Collected data entries:
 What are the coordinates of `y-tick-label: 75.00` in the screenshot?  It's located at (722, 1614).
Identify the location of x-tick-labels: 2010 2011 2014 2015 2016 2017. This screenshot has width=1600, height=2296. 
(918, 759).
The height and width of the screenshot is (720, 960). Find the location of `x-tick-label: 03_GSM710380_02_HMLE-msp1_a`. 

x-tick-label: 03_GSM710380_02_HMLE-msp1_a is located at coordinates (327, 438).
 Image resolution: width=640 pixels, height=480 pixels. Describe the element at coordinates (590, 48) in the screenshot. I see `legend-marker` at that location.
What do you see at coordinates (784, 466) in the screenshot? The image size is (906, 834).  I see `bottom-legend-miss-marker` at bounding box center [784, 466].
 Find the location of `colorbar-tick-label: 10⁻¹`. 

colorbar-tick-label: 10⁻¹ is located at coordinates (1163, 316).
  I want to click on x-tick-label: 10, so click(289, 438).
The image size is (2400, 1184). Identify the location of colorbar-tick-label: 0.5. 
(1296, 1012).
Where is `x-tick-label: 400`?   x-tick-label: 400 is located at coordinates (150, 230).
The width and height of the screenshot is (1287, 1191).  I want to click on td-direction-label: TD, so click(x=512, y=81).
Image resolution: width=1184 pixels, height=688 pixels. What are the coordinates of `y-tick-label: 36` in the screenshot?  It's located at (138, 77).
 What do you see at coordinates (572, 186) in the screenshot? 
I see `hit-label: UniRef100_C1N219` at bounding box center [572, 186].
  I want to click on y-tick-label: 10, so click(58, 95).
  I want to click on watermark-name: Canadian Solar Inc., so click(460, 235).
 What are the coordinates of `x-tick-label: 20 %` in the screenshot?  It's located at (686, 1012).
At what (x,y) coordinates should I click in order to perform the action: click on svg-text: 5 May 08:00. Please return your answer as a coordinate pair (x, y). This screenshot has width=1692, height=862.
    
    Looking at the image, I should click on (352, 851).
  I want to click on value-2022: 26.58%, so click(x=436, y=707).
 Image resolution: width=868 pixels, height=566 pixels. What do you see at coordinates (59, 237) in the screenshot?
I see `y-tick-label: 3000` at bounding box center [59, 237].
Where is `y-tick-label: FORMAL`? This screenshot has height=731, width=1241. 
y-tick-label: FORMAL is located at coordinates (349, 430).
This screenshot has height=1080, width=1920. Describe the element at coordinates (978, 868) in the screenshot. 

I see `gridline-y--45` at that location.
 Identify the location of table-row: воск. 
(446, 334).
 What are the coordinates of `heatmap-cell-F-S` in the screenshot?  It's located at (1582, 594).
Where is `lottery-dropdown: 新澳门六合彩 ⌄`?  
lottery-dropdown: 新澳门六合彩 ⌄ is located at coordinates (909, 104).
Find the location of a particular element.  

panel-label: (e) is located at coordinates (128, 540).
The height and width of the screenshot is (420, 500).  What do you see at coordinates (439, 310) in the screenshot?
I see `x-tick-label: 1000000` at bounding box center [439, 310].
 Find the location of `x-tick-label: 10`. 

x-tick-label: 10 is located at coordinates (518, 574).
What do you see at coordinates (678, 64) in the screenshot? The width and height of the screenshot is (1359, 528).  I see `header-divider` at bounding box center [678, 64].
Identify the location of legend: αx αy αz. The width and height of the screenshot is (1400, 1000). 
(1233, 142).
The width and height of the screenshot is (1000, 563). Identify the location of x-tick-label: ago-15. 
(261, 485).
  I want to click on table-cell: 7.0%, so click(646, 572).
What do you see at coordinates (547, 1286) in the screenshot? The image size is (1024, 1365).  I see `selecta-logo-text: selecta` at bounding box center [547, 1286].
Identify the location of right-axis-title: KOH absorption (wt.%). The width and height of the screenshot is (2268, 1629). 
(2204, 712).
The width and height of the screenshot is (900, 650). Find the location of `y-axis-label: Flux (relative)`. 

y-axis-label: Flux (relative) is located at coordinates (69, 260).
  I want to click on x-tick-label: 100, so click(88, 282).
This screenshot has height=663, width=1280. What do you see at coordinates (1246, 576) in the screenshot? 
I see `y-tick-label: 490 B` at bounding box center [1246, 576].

- What you need to do:
Swap "screenshot" for "image" in the records from the beginning through the line containing "(918, 759).", leaving everything else unchanged.

- Task result:
 What are the coordinates of `y-tick-label: 75.00` in the image?  It's located at (722, 1614).
Identify the location of x-tick-labels: 2010 2011 2014 2015 2016 2017. This image has width=1600, height=2296. 
(918, 759).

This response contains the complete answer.